Additionally, most participants were women, and the grip strength exercises were limited to the forearm and hand, suggesting that the effects on other body regions are implied, but not technically known.
What This Means for Longevity
These findings offer meaningful clinical insight into how targeted exercise can enhance longevity—especially for individuals with declining or impaired nerve function.
As the researchers concluded, “Resistance training may be a robust way to counteract NCV deficits”—a promising signal that the nervous system might be just as trainable as the muscles it controls.
Does This Mean That You Need to Incorporate Resistance Training Into Your Workouts?
If you are interested in enhancing not only strength, but also nerve conduction, the answer from this study is an emphatic yes.
The easiest way to begin would be to incorporate large, full-body movements, such as squats, dead lifts, bench press, under heavy weights—think eight reps or less before you begin to fail. Do this for three sets and aim for completing this on two, non-consecutive days per week.
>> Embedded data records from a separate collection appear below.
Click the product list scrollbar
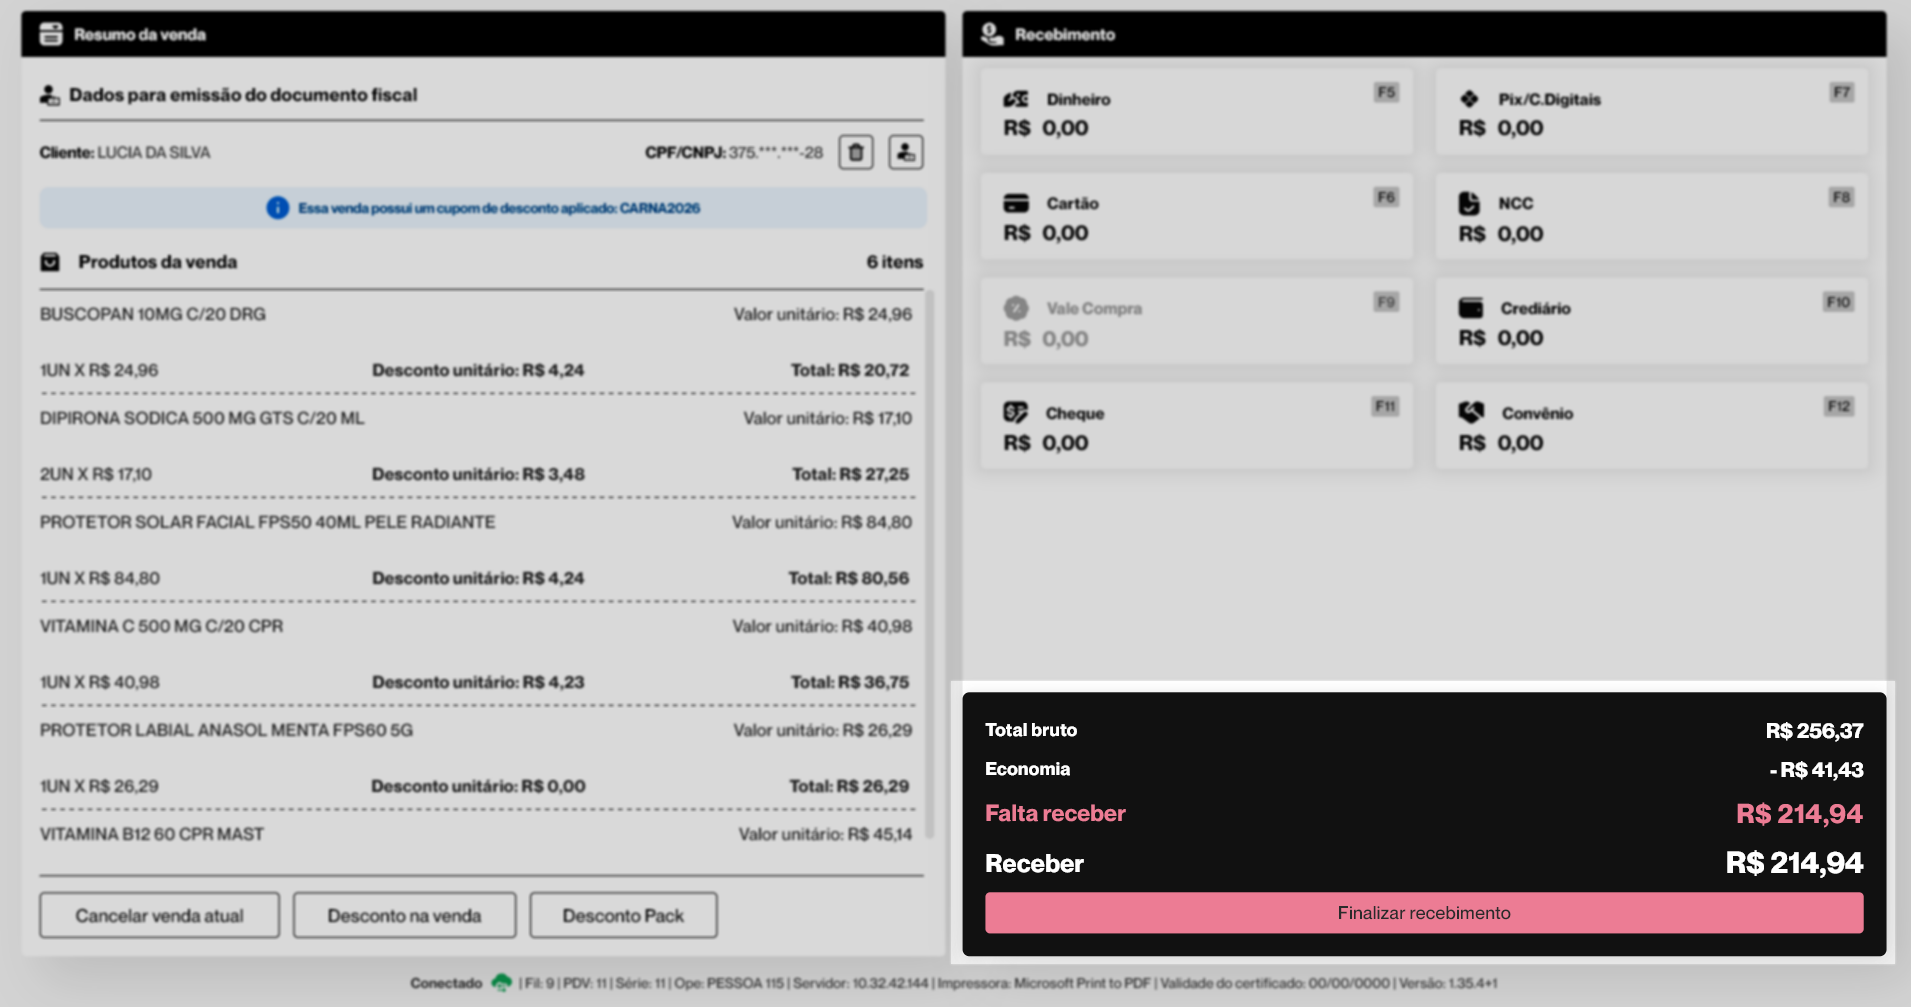The width and height of the screenshot is (1911, 1007). 930,560
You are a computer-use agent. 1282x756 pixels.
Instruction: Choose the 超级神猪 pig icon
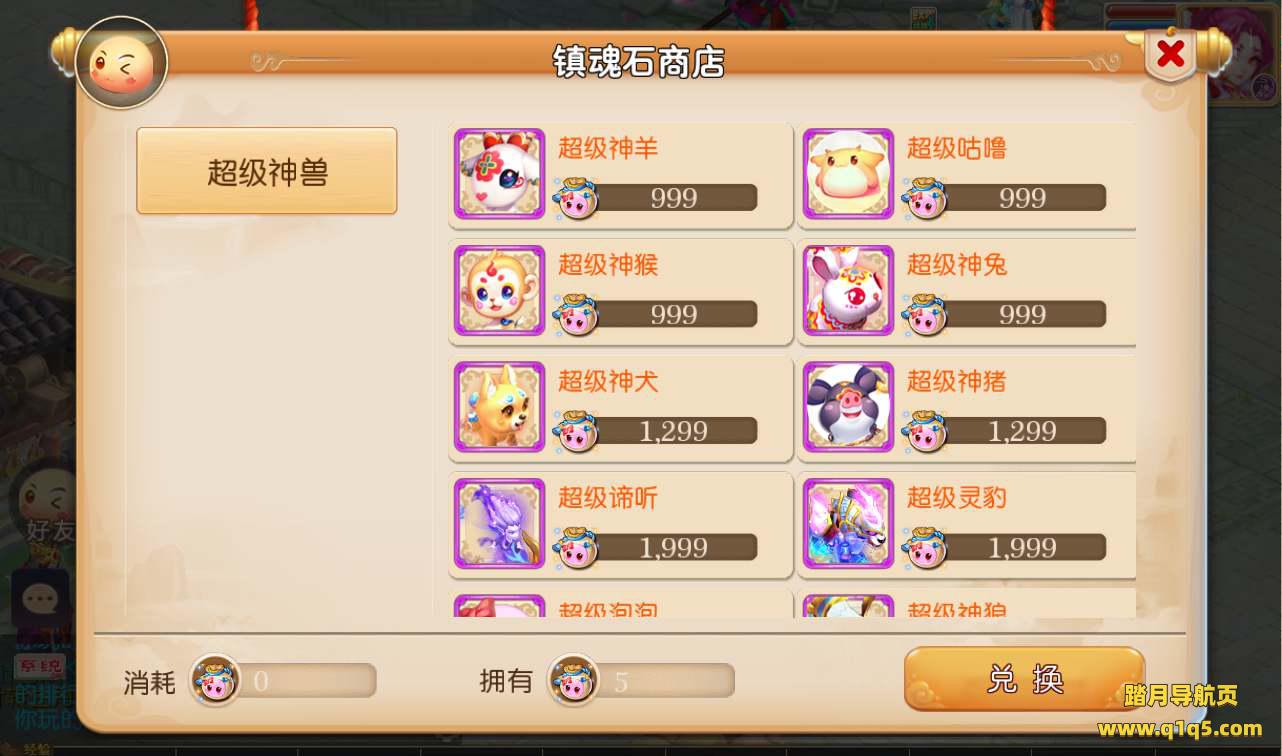848,406
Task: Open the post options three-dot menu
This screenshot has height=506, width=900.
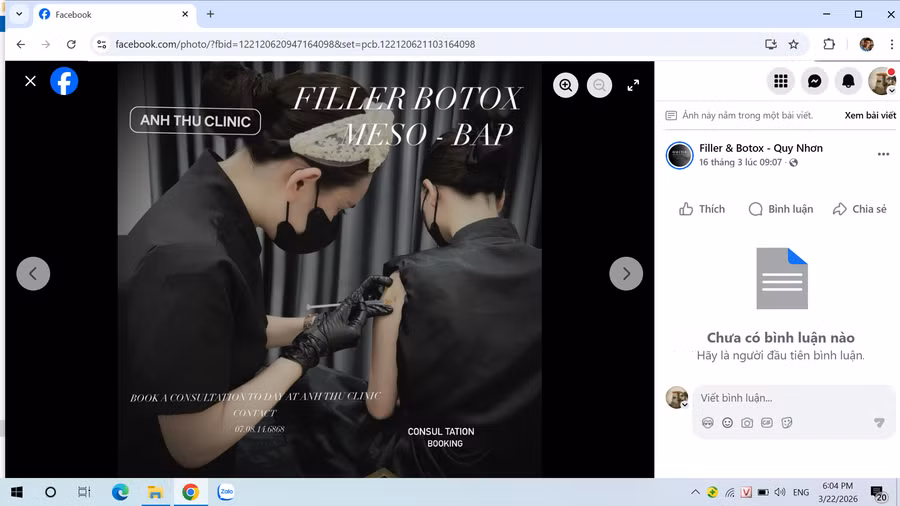Action: coord(883,154)
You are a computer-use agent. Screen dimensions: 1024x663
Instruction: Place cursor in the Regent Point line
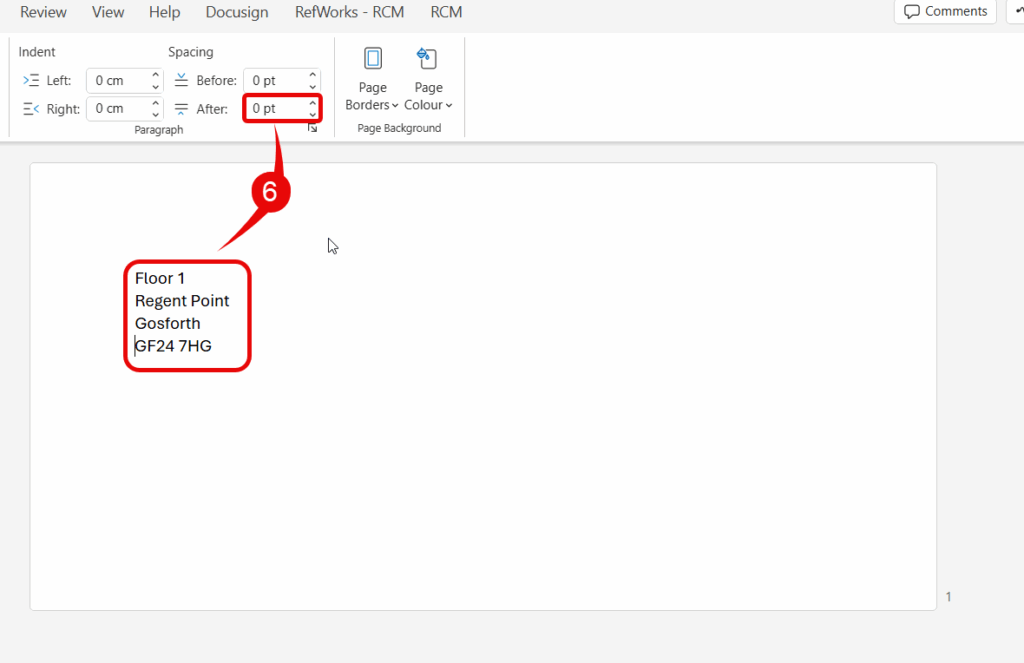(182, 301)
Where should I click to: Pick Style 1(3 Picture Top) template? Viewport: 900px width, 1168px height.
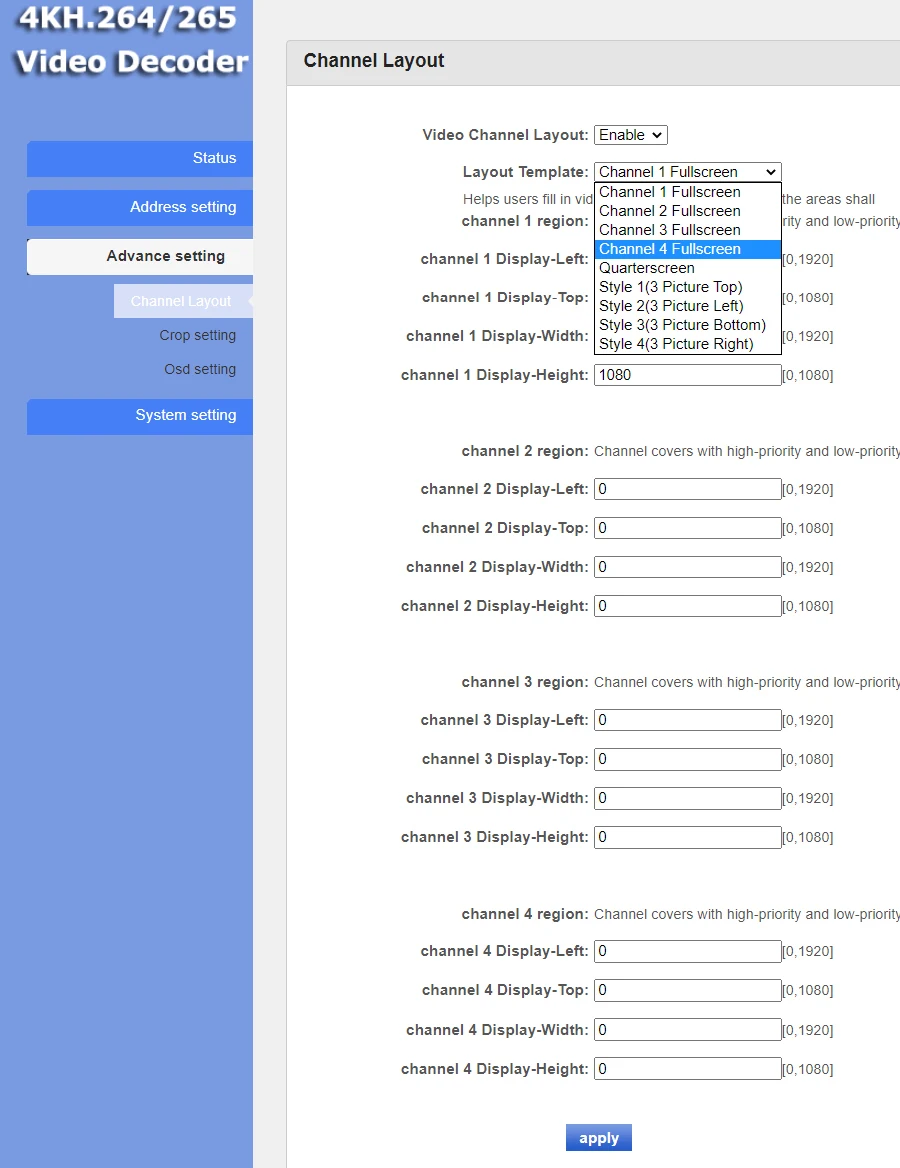pos(687,287)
In the journal’s current issue, Editor-in-Chief Andrew Jones writes, “This work could stimulate investigations into whether resistance training is an effective countermeasure for other, non-age related, sources of nerve degradation (for example, nervous system disorders).”
Ultimately, continued research in this subject area points toward a new frontier: optimizing nerve health as a way to preserve performance and human potential as we age.